Before too long, the initial trio attracted kindred spirits in E.L.T. Mesens, Marcel Mariën and, of course, René Magritte. Over drinks in their local Brussels watering hole, La Fleur en Papier Doré – a place welcoming literary and artistic debate up to this day – the gang would discuss the creation of other periodicals to come during the 1920s such as OEsophage, Marie, Distance and Le Disque Vert. Café owner Gerard van Bruaene became a treasured companion while others such as André Souris and artist couple Louis Scutenaire and Irène Hamoir continued to join. While the talents of all of these creatives verged from poetry to music to academia, Surrealist tendencies clearly pervaded their works throughout. Reality and the unconscious collided in the creation of weird-looking creatures, illogical and thought-provoking scenes that confounded the spectator and experimental language-games.
It is often said that Magritte became a leading figure in Surrealist circles only after leaving Brussels for Paris in 1927, effectively ignoring his Belgian origins. What is often overlooked, however, is the fact that the visionary painted almost half of his oeuvre when back at his Brussels home in the peaceful Jette neighborhood after returning in 1930. The answer then as to why Magritte became the only internationally recognized Belgian surrealist – his works now deeply seated in pop culture awareness – while talented contemporaries such as E.L.T. Mesens and Marcel Mariën remain in the shadows, might well lie in the principles of these latter artists.
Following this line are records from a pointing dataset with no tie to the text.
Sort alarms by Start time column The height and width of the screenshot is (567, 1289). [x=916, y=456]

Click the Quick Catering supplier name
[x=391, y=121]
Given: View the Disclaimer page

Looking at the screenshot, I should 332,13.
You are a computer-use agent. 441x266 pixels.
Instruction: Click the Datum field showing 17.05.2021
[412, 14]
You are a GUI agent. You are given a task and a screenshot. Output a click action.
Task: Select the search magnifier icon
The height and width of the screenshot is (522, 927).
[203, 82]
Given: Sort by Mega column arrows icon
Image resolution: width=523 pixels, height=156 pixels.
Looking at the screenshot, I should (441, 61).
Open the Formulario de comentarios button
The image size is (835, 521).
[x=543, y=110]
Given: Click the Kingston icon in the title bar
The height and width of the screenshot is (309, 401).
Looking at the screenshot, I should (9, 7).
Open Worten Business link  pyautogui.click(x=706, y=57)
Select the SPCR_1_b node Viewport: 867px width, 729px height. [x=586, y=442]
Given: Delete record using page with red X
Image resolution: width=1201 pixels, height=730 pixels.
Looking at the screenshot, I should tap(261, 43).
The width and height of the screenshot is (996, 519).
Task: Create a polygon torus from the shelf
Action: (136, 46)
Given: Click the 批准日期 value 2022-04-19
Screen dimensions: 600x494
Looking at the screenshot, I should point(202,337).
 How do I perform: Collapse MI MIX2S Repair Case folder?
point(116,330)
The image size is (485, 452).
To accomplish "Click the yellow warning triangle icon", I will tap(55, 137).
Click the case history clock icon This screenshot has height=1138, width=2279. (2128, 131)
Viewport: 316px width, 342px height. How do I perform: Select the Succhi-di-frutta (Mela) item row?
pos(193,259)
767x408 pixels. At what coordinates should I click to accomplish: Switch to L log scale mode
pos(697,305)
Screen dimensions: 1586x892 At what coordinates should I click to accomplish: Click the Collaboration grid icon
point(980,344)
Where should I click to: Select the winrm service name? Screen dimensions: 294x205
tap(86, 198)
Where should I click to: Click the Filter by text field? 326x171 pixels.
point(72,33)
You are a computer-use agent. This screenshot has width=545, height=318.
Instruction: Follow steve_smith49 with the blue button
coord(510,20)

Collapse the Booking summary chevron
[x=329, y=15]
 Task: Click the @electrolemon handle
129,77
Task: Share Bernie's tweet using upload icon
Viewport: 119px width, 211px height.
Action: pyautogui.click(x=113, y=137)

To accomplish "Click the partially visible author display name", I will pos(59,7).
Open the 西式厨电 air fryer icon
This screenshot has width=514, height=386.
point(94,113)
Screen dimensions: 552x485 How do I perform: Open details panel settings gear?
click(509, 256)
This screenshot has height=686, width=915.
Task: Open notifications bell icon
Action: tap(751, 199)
Unlike its Spanish counterpart, which includes larger-than-life figures such as Salvador Dalí and Joan Miró, the Belgian Surrealist movement had displayed a reluctance towards fame and infamy from the very beginning. Its code of conduct rested upon a typical Belgian modesty, from the bar its members conducted their intellectual conversations in to the simple houses and clothes they lived their lives in. While the images and texts springing from these minds were the most avant-garde the age had seen, their middle-class suits hardly screamed “surrealist revolutionaries at work.” Magritte wasn’t a ringleader as much as one part of a group of friends and equals whose opinions mattered no more than the next. For Mariën, the conviction against stardom even went so far that he decided to sever ties with Magritte once the latter one chose the career path to become an internationally renowned painter.
And then there’s Paul Delvaux, who wasn’t exactly part of the La Fleur en Papier Doré group but associated with them on several occasions nonetheless. An unmistakable surrealist, Delvaux painted nude women in a seemingly hallucinatory setting. His protagonists often find themselves joined by skeletons, ruins and other strange objects that imbue the frame with the uncanny feelings so emblematic of our dreams.
Of course, Belgian Surrealism today is mostly known through René Magritte, a painter so witty and thought-provoking that two Brussels museums housing over 200 of his original works attract hundreds of thousands of visitors every year. Still, Magritte’s legacy can also be seen as a gateway to the rest the inventive tradition has to offer. Take a walk off the beaten track by having a beer at the history-laden La Fleur en Papier Doré or by visiting the Schaerbeek Cemetery where poet Marcel Mariën rests under the surrealist message: “There is no merit in being anything.”